Stored data entries:
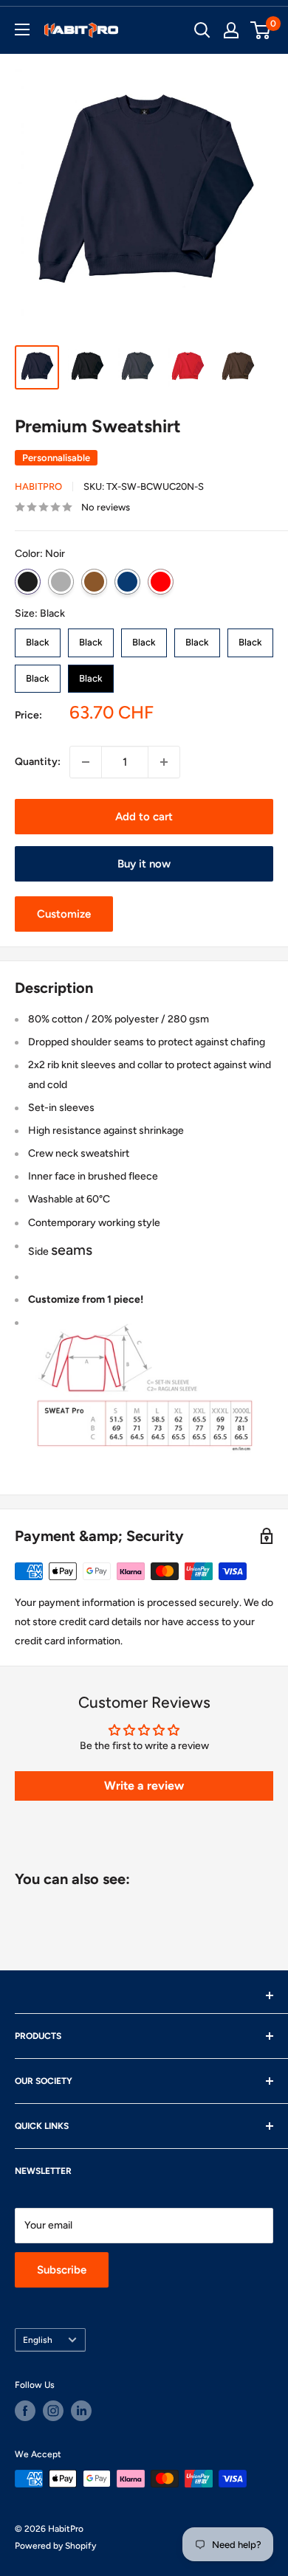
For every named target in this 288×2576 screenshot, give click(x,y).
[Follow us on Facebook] (25, 2410)
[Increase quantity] (163, 762)
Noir (28, 582)
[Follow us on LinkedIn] (81, 2410)
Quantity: (38, 761)
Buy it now (144, 863)
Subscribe (61, 2269)
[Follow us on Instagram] (53, 2410)
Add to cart (144, 816)
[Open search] (202, 30)
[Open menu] (22, 29)
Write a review (144, 1786)
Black (37, 638)
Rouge (161, 582)
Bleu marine (127, 582)
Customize (64, 914)
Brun (94, 582)
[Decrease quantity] (85, 762)
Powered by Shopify (55, 2546)
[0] (261, 30)
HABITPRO (38, 486)
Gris (61, 582)
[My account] (231, 30)
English (37, 2340)
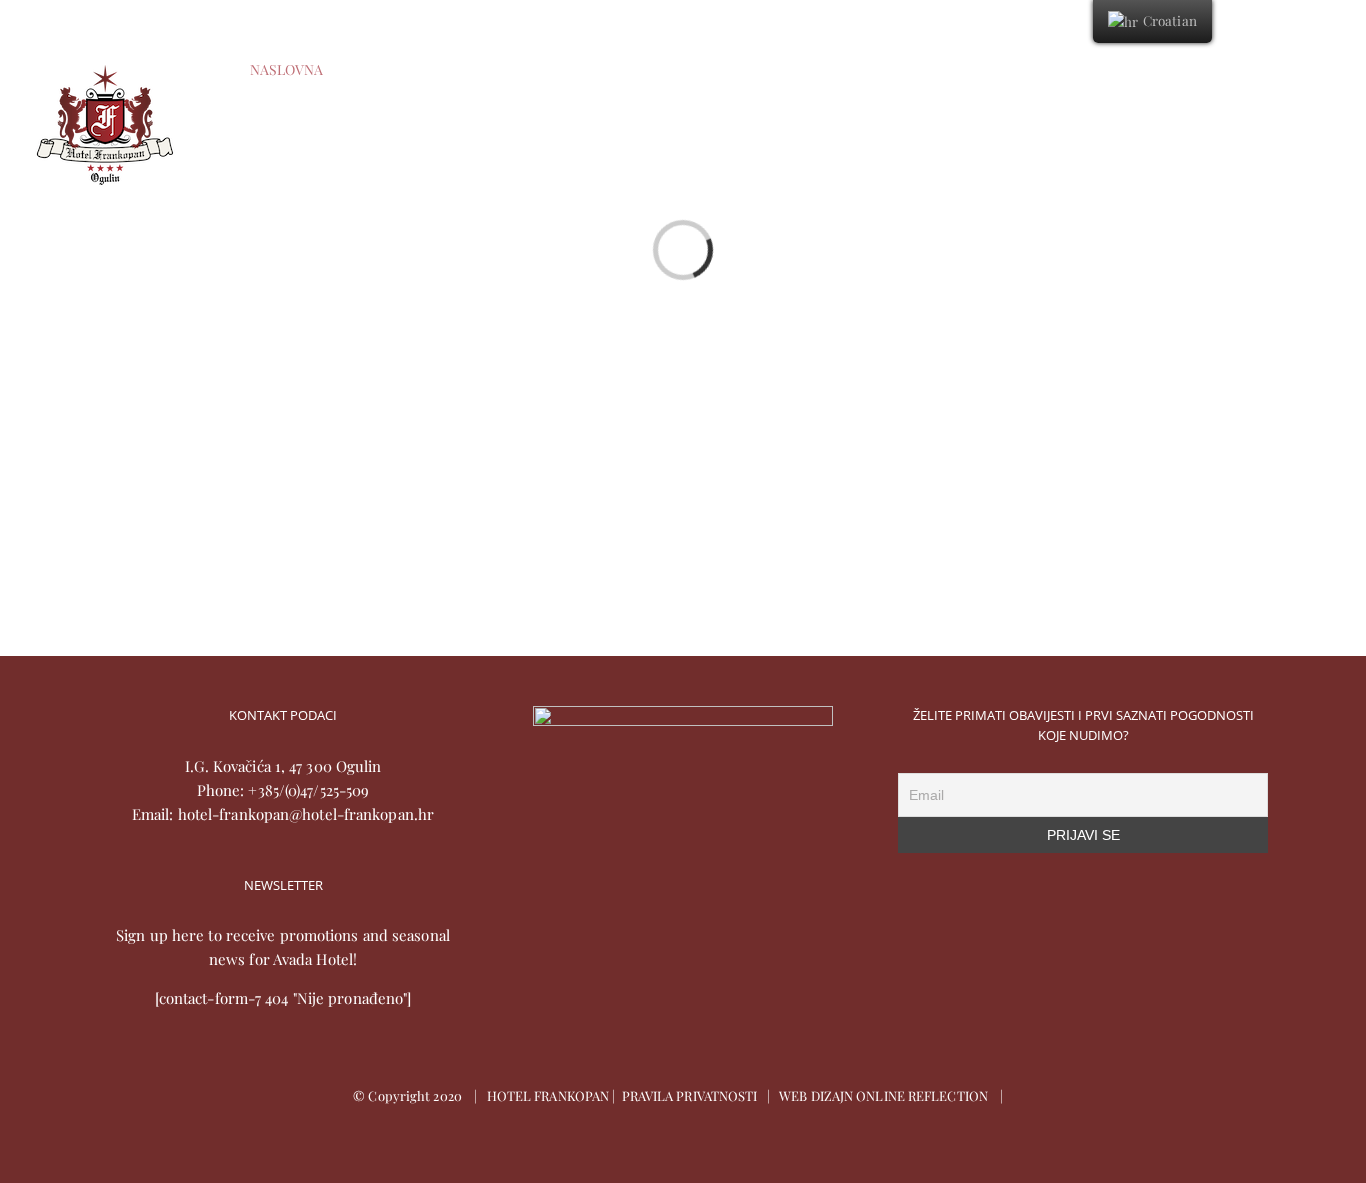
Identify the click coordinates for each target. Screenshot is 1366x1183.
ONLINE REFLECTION (922, 1095)
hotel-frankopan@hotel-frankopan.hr (306, 814)
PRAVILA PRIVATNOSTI (690, 1095)
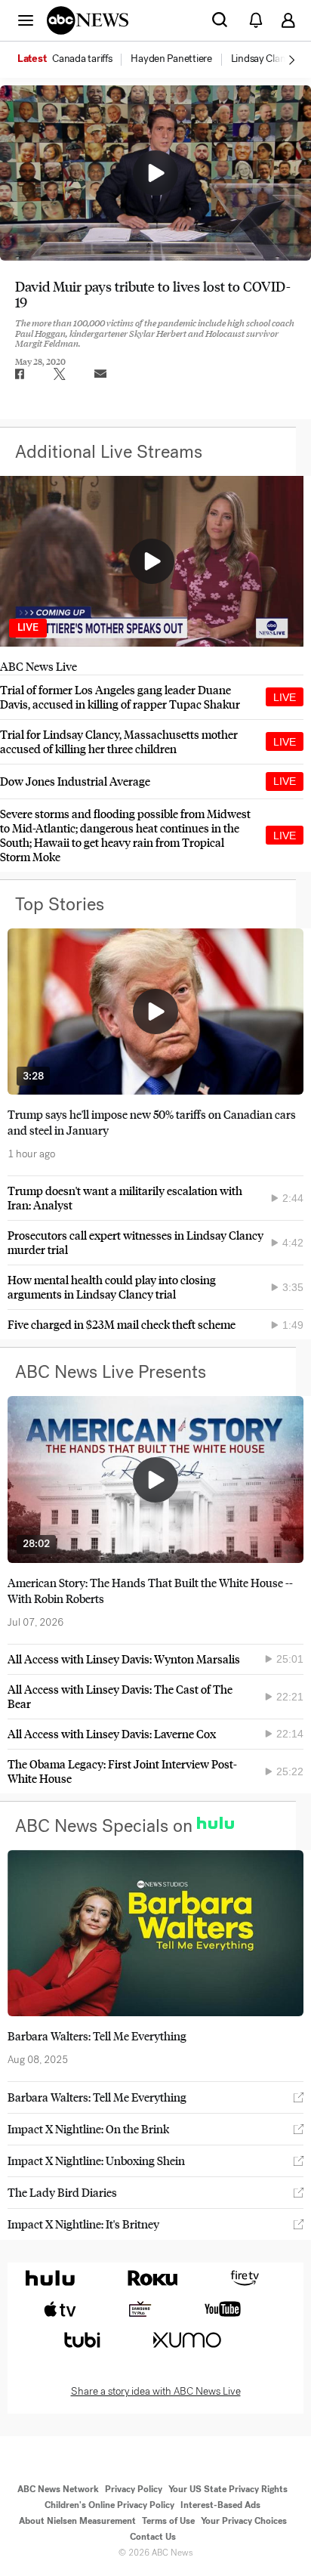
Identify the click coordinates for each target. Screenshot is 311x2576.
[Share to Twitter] (60, 374)
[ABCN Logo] (87, 20)
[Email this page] (100, 374)
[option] (73, 60)
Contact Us (153, 2537)
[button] (25, 19)
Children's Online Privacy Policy (109, 2505)
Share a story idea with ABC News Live (156, 2392)
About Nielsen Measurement (77, 2521)
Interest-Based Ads (220, 2505)
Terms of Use (168, 2521)
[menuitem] (82, 59)
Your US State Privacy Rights (228, 2489)
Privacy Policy (133, 2489)
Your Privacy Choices (244, 2521)
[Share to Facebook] (19, 374)
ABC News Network (58, 2489)
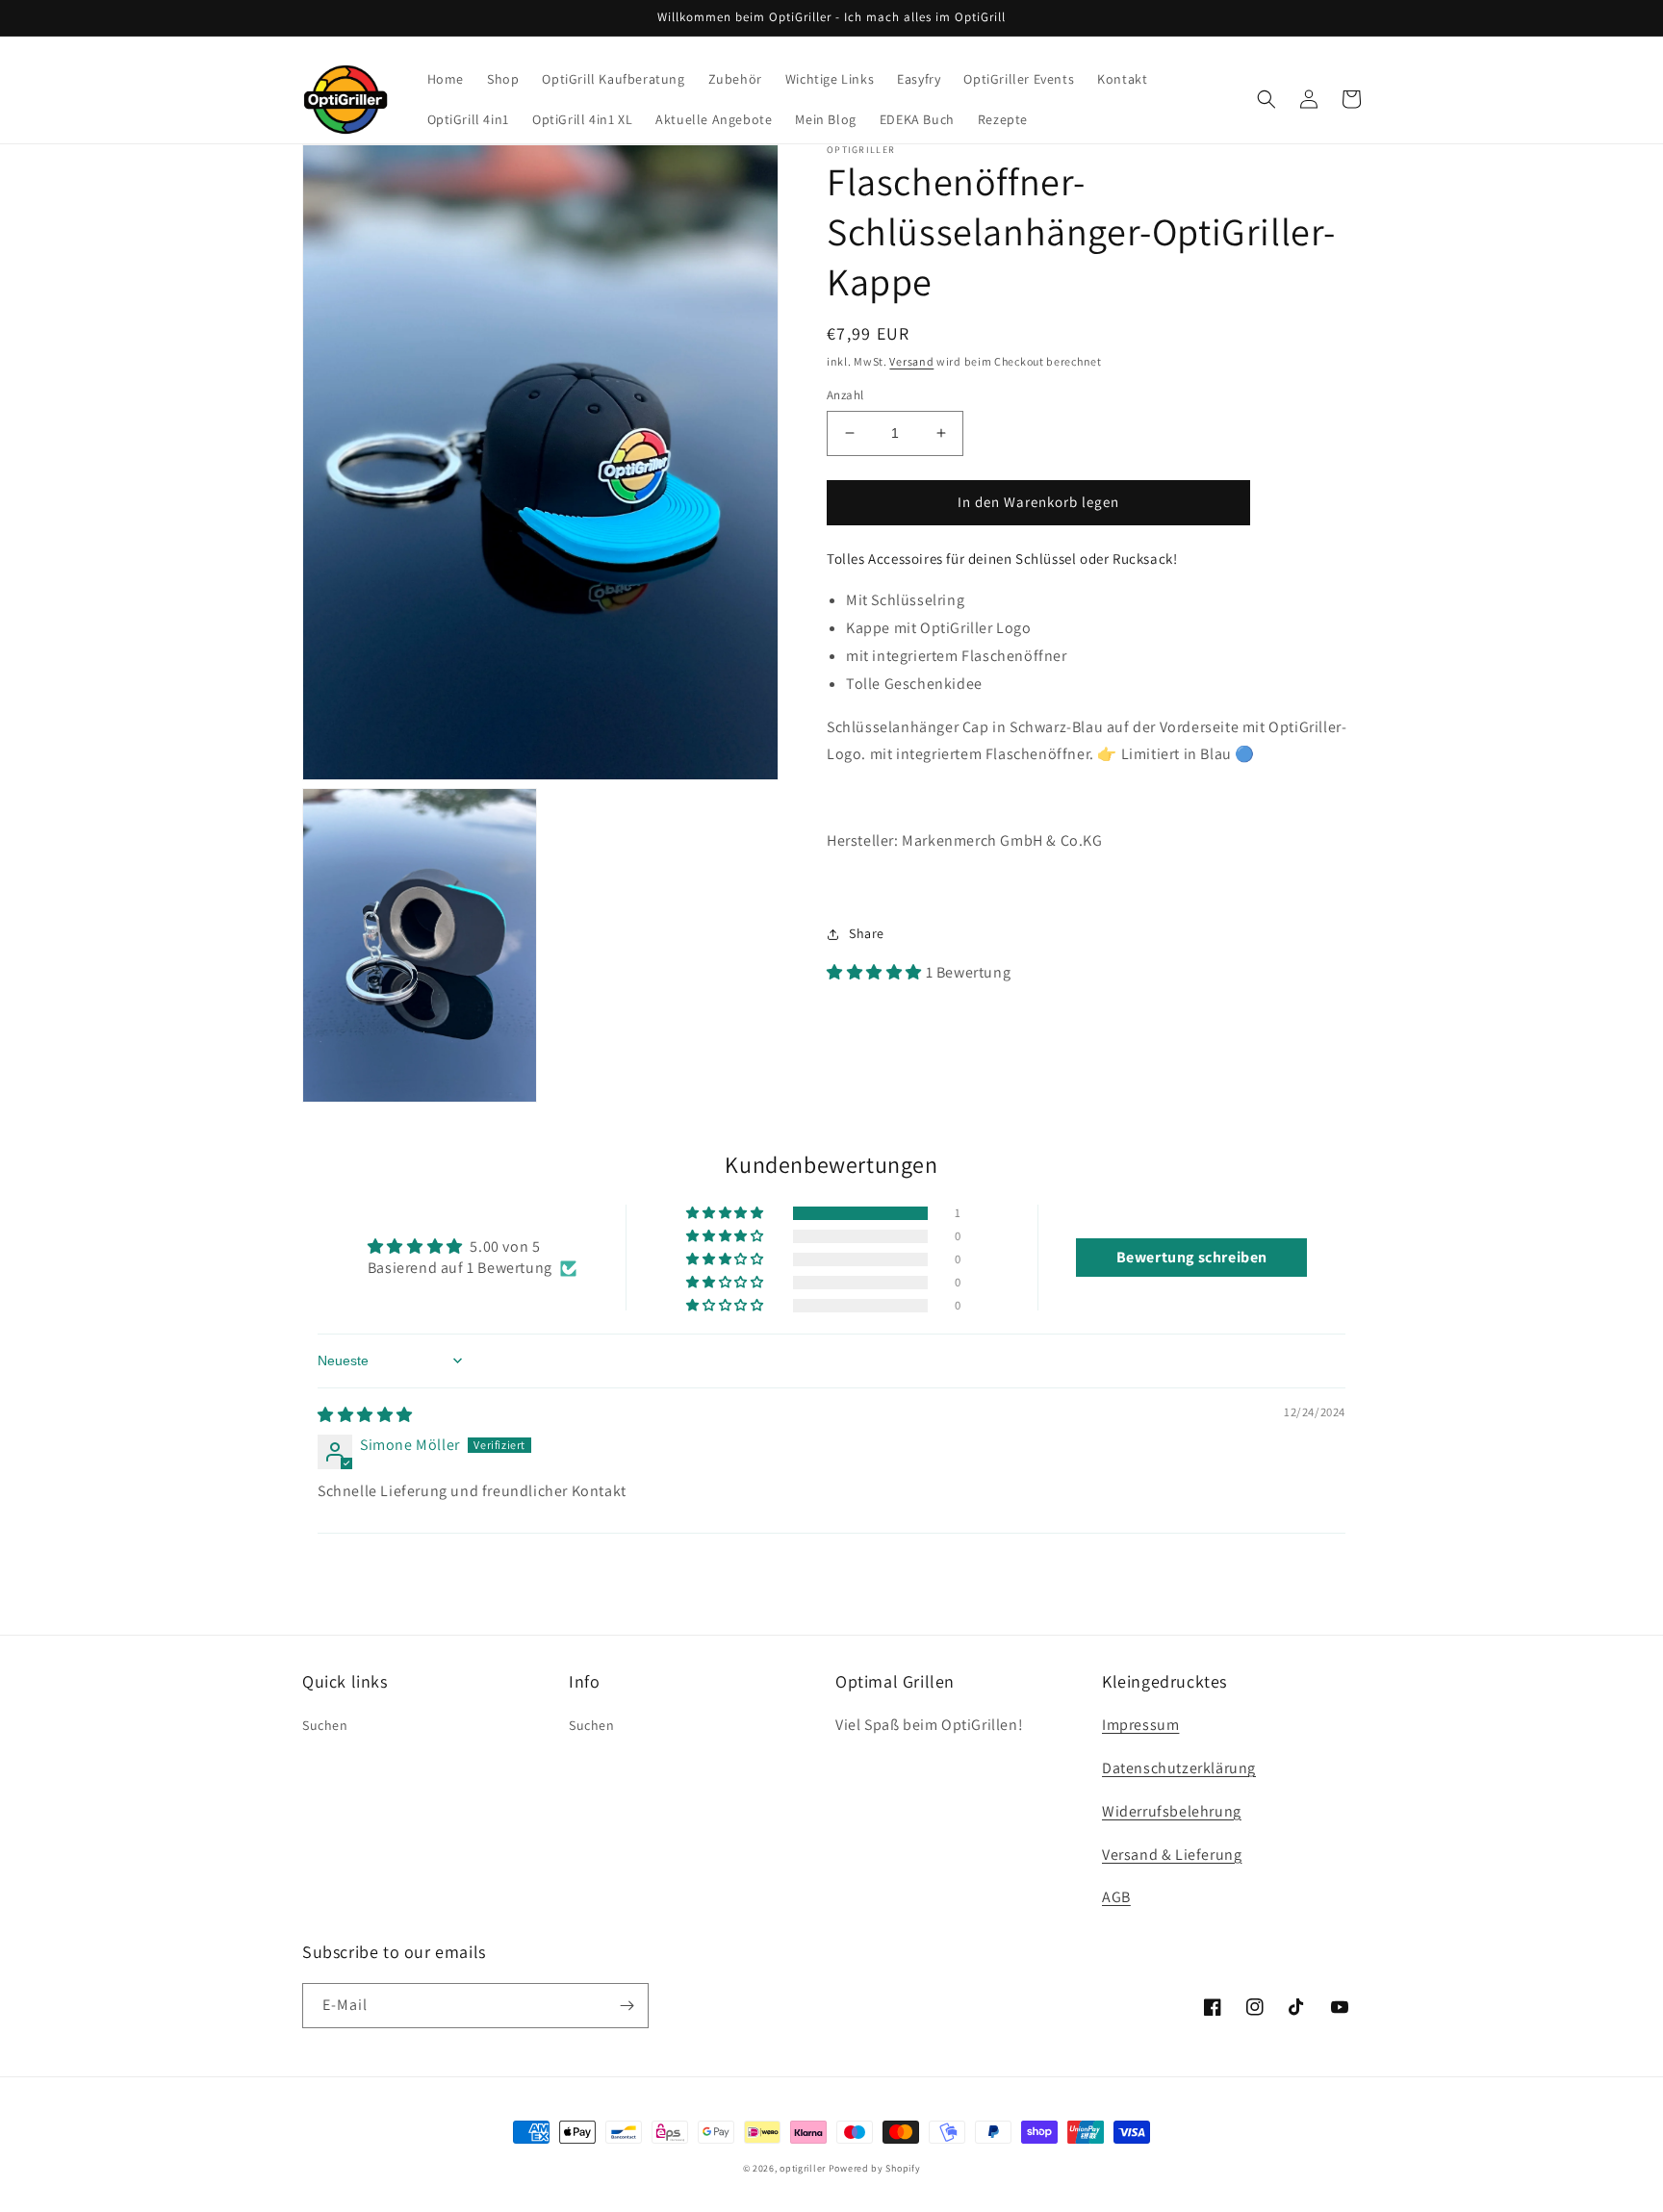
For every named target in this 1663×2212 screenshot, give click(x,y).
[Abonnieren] (626, 2005)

### [Task directions]
Show a copy of each line from the data that includes the word "every".

### [Response area]
For every named target in this 288×2576 screenshot, give click(x,y).
For every named target in this 1663×2212 screenshot, give click(x,y).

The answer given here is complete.